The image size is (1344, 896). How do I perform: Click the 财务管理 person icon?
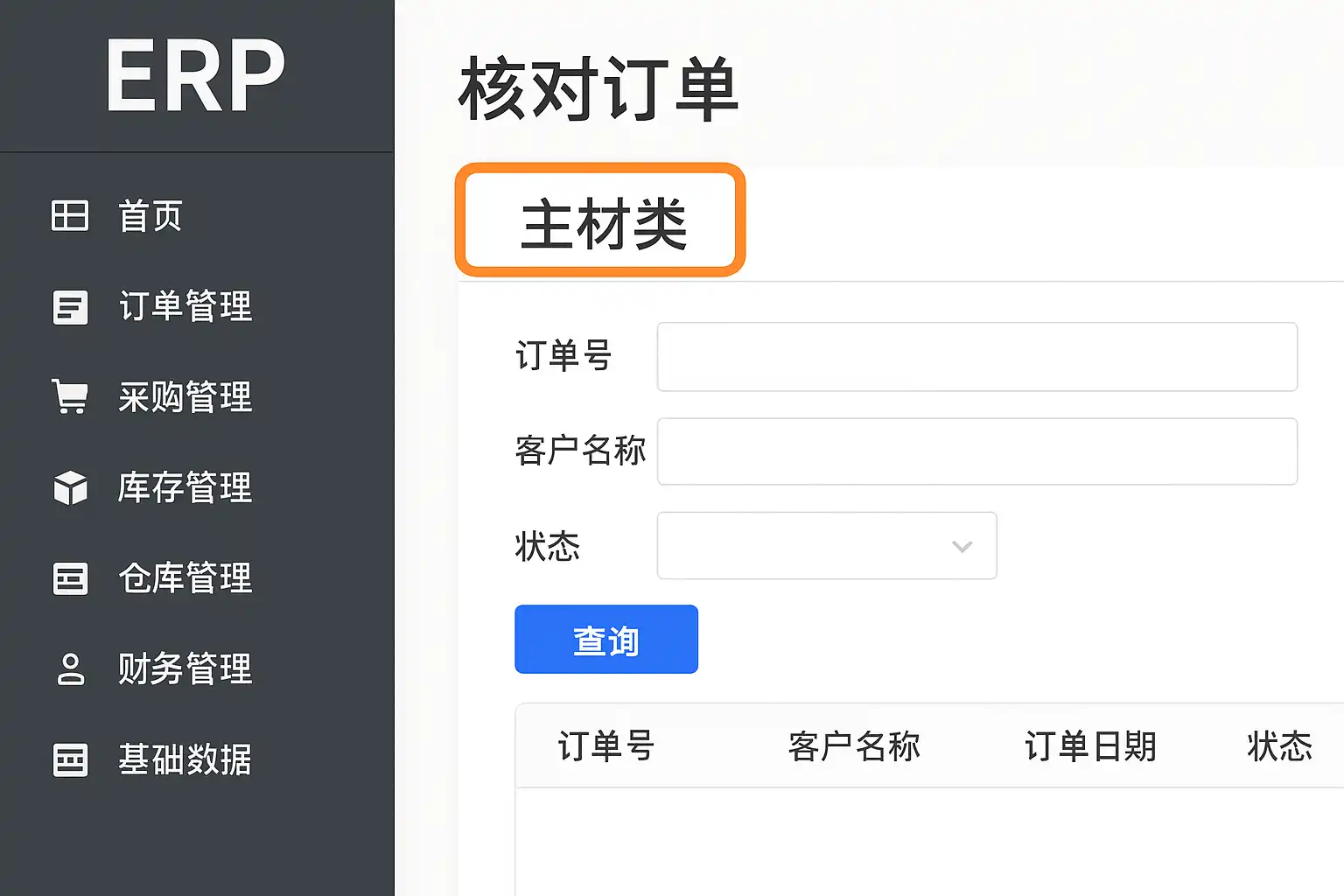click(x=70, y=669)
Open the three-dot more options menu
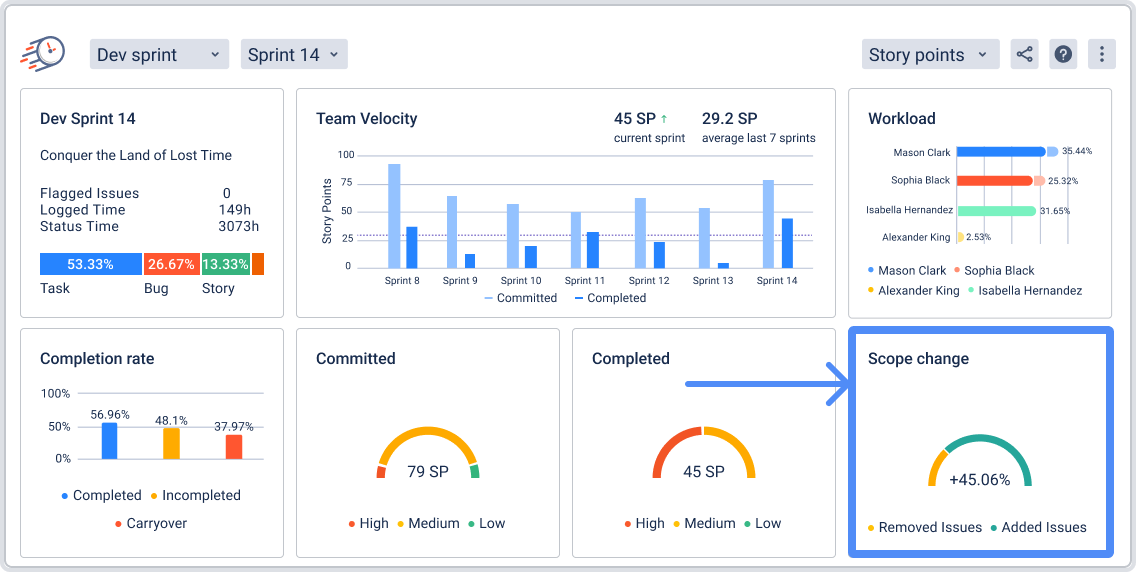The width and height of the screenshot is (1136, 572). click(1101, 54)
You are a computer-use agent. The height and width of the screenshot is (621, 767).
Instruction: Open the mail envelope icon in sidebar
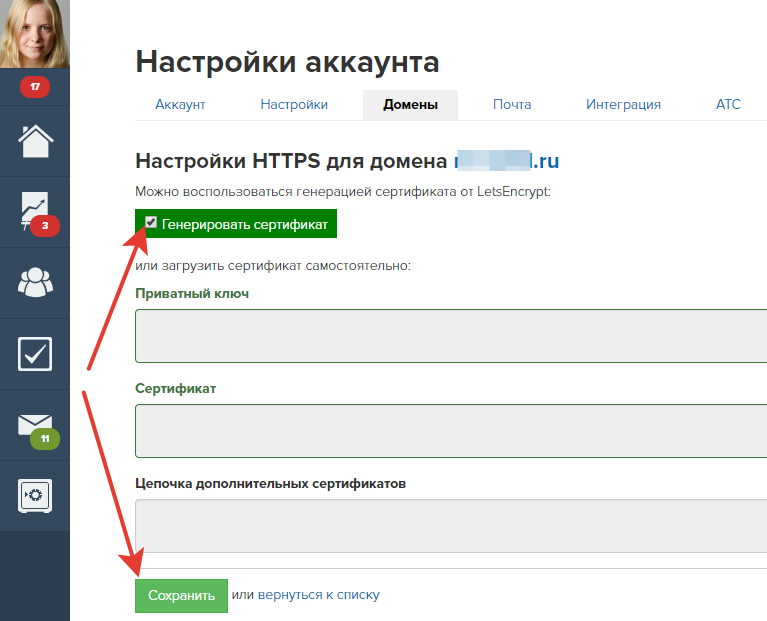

---*---

▸ Required action:
From the line containing "Open the three-dot more options menu" through the last line of the entries, both included, print each line exactly and omit any picture.

▸ Result:
Open the three-dot more options menu
The width and height of the screenshot is (1136, 572). click(1101, 54)
You are a computer-use agent. The height and width of the screenshot is (621, 767).
Instruction: Open the mail envelope icon in sidebar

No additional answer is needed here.